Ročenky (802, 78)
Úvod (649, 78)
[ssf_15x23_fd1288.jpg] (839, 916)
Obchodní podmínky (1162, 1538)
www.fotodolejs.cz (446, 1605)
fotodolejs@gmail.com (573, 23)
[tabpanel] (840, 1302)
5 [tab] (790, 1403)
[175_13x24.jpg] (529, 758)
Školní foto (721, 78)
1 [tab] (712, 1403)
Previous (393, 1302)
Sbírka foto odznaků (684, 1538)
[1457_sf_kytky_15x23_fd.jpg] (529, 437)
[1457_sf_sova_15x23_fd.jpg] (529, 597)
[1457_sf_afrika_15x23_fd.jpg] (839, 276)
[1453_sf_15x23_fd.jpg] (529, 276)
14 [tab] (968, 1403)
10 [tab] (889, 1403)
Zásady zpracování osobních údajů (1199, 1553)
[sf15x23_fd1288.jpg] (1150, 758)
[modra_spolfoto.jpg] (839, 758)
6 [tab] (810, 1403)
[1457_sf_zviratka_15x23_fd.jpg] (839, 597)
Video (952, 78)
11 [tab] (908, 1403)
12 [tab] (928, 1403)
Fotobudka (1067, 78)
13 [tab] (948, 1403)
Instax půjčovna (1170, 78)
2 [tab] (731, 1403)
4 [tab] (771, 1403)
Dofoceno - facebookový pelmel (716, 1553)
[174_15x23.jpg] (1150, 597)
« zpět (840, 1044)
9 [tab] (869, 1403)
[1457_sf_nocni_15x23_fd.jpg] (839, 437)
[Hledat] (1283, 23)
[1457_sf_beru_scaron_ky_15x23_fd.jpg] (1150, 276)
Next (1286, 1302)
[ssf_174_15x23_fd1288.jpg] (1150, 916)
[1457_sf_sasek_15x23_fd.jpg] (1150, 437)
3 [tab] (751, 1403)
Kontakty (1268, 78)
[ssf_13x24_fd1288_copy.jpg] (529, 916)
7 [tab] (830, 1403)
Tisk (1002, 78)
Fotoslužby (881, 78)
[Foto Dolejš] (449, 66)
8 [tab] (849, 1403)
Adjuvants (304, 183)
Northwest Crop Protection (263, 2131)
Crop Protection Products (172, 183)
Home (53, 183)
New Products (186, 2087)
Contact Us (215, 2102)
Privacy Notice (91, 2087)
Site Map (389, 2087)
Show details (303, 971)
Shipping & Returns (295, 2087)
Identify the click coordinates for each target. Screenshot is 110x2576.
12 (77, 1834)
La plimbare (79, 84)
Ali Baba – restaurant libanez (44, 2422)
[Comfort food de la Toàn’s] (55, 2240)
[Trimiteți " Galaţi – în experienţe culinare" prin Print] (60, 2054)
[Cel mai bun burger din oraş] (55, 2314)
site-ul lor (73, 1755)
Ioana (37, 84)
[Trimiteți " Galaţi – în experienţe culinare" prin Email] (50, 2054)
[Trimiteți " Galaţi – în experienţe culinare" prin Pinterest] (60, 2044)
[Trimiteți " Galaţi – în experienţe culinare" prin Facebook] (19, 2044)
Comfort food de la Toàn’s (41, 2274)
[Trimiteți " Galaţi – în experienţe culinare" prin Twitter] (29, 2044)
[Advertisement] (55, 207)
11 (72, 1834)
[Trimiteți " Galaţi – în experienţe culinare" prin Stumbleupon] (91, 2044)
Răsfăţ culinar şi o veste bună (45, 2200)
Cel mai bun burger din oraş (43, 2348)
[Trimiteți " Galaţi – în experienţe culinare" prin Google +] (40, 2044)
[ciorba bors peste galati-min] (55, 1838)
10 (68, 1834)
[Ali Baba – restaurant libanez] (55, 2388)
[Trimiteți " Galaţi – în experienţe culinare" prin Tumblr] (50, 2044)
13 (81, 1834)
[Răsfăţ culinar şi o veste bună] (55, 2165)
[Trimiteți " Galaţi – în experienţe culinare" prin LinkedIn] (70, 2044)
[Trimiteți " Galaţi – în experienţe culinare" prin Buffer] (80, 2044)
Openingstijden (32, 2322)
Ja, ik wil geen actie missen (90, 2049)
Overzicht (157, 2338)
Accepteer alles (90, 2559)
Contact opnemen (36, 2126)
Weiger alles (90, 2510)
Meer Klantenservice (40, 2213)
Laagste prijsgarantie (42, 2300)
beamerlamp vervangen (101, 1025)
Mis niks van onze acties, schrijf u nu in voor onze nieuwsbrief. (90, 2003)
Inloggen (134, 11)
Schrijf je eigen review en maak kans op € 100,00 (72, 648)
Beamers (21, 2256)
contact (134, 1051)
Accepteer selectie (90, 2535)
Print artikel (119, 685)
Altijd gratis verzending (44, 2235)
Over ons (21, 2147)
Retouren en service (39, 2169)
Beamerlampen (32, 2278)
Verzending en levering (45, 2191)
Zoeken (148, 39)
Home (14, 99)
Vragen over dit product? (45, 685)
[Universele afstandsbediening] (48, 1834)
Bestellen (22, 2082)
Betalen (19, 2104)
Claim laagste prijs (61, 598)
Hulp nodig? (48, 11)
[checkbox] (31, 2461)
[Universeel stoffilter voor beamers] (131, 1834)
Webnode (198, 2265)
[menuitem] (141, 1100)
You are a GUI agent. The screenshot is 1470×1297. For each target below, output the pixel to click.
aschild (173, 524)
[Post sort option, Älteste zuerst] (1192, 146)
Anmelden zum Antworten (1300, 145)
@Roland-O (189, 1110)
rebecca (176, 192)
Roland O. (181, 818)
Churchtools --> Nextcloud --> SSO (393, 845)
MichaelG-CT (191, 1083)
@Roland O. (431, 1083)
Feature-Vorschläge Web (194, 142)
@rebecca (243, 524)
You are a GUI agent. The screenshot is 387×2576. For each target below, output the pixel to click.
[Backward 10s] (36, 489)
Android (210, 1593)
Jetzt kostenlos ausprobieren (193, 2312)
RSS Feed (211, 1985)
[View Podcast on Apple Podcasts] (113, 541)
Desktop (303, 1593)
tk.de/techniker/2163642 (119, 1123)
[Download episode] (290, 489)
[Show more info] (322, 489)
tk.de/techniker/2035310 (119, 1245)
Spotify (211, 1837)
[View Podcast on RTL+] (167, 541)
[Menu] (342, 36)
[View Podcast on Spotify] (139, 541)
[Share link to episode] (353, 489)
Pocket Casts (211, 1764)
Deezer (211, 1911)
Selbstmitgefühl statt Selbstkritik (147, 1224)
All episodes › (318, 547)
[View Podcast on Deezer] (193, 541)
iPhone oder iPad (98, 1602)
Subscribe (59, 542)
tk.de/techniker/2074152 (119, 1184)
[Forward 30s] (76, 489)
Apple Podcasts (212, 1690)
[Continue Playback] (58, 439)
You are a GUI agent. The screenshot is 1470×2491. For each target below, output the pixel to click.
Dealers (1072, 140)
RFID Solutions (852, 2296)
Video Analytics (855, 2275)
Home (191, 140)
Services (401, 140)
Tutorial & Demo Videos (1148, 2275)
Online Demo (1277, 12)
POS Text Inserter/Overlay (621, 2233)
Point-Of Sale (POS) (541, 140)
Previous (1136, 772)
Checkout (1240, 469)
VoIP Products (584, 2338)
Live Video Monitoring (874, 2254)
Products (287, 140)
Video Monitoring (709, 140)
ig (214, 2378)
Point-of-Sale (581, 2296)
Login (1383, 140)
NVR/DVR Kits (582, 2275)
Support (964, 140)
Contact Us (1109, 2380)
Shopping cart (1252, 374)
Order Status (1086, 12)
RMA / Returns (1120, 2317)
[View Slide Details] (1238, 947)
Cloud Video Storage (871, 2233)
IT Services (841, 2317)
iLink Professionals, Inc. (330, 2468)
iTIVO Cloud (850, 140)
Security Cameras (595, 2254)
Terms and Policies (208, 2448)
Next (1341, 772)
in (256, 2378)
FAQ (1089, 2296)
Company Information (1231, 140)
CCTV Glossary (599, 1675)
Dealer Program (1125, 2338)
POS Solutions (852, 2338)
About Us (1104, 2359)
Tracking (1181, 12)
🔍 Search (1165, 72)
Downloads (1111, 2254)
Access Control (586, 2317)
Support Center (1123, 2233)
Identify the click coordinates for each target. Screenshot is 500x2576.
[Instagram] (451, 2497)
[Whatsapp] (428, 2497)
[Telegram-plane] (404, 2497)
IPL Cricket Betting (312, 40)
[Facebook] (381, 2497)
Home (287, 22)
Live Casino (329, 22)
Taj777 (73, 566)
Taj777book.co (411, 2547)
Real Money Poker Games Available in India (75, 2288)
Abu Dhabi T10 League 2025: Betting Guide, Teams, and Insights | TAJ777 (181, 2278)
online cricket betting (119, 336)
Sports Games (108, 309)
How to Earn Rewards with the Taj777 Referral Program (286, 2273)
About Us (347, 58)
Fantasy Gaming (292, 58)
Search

**What the exercise asks**
Where a line of the records has the string "coordinates", return that line.

**The completed task**
Identify the click coordinates for each target. Screenshot is 110x2576.
Identify the click coordinates for each target. Screenshot is 500x2576.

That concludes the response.